Mary Murphy is an American television personality, print journalist and author. She was an on-air correspondent for The Insider and a news producer at Entertainment Tonight. Murphy is also a senior lecturer at USC Annenberg School for Communication and Journalism. She has been a contributor to the Los Angeles Times Magazine, USA Weekend Magazine, the New York Post and The Hollywood Reporter. Murphy has been on the staff of the Los Angeles Times and New York, Esquire, and TV Guide Magazines.

== Career ==

Murphy is originally from St. Louis, Missouri, and began her career as a journalist at the St. Louis Post-Dispatch. From there she moved to the Los Angeles Times, where she worked for eight years. She was hired away from the Los Angeles Times to become a correspondent for New York/New West Magazine. In the 1980s she became the West Coast Roving Editor for Esquire magazine. She also wrote extensively for TV Guide magazine.

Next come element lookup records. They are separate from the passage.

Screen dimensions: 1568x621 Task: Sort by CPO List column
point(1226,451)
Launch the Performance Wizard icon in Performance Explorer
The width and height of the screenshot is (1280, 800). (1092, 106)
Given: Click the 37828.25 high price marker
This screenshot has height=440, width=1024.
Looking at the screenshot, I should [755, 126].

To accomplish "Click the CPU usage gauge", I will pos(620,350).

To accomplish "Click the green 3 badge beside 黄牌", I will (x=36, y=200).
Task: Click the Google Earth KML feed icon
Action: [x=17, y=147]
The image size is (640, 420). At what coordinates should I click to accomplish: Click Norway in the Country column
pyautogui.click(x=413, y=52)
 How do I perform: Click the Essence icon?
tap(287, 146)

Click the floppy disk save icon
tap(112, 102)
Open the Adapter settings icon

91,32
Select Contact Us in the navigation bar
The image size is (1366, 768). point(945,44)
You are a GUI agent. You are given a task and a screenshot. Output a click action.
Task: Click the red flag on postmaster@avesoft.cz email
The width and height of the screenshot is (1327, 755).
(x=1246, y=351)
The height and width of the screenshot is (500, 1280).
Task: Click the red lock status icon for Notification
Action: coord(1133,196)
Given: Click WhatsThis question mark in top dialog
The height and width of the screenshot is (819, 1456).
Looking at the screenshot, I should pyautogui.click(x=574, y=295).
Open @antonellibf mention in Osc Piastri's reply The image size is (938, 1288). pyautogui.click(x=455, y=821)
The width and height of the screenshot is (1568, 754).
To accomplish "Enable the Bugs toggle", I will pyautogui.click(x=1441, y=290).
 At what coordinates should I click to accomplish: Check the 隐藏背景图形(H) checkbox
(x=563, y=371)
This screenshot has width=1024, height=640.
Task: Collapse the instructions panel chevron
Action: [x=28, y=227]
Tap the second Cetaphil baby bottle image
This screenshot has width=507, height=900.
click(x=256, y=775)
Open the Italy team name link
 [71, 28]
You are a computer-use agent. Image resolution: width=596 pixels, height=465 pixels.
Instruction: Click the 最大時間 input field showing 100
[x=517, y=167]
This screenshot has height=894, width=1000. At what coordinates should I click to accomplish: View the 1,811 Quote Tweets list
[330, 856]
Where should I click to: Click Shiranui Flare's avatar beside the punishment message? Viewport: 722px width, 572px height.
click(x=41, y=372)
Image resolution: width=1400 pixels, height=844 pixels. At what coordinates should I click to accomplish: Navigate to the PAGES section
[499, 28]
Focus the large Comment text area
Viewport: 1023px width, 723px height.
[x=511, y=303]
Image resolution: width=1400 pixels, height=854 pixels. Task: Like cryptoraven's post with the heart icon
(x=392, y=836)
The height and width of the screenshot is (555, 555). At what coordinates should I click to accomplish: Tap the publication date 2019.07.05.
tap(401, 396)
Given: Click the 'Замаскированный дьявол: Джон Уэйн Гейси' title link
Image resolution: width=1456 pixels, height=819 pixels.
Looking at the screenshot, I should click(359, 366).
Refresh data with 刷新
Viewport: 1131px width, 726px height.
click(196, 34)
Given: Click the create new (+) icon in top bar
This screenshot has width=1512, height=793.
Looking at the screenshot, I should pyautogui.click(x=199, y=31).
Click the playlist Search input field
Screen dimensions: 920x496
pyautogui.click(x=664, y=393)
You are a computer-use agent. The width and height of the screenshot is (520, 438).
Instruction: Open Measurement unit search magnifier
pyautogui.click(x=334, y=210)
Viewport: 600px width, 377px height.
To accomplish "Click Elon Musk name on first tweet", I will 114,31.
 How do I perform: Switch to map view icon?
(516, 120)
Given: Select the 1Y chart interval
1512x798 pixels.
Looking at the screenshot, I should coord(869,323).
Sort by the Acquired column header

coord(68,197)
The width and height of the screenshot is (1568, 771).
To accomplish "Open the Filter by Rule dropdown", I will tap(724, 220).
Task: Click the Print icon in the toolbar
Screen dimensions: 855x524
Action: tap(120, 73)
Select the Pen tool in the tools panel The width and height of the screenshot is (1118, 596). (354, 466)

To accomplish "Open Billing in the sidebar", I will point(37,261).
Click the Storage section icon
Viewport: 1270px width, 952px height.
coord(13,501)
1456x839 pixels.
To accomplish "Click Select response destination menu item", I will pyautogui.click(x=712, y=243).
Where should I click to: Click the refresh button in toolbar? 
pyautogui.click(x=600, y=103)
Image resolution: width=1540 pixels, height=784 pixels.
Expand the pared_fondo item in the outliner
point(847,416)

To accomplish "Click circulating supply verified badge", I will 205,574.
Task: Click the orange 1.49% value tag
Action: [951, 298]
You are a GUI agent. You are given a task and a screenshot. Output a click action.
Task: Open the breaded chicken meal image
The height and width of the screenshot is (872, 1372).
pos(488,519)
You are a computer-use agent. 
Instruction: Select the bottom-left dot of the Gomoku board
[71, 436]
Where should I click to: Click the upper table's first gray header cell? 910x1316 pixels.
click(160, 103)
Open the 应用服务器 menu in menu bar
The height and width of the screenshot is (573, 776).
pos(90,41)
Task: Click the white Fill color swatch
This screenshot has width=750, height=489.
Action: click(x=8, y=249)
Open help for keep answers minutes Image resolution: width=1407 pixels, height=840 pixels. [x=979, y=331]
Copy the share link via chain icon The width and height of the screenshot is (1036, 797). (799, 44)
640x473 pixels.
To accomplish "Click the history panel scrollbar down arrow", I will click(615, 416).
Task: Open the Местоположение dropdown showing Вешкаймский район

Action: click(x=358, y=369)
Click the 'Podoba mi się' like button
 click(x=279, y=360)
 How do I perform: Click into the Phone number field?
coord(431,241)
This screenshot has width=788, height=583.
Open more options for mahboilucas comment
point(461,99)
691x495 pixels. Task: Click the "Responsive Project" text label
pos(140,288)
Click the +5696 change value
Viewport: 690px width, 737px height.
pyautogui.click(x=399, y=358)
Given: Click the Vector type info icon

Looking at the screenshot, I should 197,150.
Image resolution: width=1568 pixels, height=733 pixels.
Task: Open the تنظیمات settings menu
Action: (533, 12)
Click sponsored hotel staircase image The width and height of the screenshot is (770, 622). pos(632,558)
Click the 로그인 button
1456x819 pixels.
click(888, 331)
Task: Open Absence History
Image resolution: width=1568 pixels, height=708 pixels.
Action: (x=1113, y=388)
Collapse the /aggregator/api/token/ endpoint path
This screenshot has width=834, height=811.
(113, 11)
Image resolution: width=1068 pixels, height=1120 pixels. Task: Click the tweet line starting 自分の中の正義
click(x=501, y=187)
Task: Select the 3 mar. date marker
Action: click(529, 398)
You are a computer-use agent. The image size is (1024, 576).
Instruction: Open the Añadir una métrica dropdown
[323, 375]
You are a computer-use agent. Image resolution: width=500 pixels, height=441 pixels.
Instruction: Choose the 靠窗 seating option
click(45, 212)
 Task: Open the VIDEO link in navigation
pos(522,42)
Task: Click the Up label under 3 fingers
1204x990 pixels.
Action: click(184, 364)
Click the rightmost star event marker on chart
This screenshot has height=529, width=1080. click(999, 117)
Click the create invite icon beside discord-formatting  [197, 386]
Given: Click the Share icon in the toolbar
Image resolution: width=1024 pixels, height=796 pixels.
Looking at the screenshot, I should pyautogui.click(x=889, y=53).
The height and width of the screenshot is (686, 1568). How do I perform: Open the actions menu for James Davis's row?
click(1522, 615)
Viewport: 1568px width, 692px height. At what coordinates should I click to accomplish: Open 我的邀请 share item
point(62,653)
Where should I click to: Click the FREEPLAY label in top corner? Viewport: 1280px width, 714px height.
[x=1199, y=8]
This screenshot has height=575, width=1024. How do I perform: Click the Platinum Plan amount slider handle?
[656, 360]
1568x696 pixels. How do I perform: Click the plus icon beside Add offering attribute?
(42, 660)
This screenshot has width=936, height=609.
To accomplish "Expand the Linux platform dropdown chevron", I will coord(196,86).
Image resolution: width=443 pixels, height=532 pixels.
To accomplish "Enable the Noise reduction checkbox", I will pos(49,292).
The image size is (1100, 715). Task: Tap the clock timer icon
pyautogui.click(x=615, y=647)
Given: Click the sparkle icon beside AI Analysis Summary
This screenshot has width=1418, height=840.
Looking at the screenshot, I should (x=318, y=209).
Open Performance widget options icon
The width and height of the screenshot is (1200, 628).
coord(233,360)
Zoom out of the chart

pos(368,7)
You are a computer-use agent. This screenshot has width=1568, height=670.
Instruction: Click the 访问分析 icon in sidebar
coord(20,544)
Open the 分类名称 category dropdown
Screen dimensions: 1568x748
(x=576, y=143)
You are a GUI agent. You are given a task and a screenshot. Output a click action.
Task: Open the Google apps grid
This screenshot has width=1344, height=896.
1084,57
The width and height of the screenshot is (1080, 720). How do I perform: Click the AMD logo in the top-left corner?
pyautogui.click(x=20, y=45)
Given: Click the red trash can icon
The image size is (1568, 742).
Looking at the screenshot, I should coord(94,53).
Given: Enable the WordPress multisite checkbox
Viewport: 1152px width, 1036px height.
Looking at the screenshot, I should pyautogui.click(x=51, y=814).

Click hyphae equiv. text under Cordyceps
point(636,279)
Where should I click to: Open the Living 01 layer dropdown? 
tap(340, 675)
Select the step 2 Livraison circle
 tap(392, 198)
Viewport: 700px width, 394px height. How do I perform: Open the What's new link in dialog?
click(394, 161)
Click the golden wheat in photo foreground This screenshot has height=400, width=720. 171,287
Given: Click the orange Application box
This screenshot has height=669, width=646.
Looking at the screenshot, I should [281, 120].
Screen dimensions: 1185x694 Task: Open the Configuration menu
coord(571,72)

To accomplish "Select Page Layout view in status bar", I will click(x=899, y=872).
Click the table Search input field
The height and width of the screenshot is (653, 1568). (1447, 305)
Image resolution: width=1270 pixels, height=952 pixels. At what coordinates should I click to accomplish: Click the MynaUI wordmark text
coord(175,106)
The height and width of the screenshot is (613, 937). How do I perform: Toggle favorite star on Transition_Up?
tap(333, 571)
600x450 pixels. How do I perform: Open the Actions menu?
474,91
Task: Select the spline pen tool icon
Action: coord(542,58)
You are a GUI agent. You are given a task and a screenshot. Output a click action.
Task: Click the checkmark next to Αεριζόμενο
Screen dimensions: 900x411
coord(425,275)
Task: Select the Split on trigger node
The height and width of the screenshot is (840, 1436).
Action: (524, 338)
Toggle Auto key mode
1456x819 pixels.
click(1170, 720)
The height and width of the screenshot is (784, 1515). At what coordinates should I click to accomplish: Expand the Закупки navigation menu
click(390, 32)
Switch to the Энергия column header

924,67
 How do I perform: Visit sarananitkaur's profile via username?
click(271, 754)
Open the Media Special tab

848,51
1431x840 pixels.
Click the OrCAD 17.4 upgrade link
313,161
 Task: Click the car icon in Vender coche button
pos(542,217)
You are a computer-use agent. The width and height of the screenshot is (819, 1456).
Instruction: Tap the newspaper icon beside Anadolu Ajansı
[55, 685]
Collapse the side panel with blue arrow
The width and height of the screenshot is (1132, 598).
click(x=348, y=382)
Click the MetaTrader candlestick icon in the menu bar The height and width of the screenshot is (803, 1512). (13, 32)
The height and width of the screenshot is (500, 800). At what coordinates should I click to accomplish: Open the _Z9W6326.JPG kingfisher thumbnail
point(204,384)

In 2007, she worked as the entertainment editor for MyTime.com, responsible for shooting video and writing a daily blog about the entertainment industry.

In 2008 and 2009, Murphy worked as an international correspondent for Reader's Digest Magazine 's "Purpose Driven Life."

Today, Murphy continues to contribute to USA Weekend Magazine, the New York Post and The Hollywood Reporter. She has written Hollywood and human-interest stories for the Los Angeles Times Magazine, including a piece on LA Matchmakers and actor Tom Selleck and a story on Katie Couric in the New York Post 9/2/12 on the launch of her new show.

== The Insider ==

She was the "Back Story" correspondent for The Insider, a nationally syndicated entertainment show on the CBS network. Her segment about the in-depth past of Hollywood stars, shows and movies ran daily.

== Book ==
Murphy is also the co-author of the book Blood Cold, an investigation of the Robert Blake murder scandal.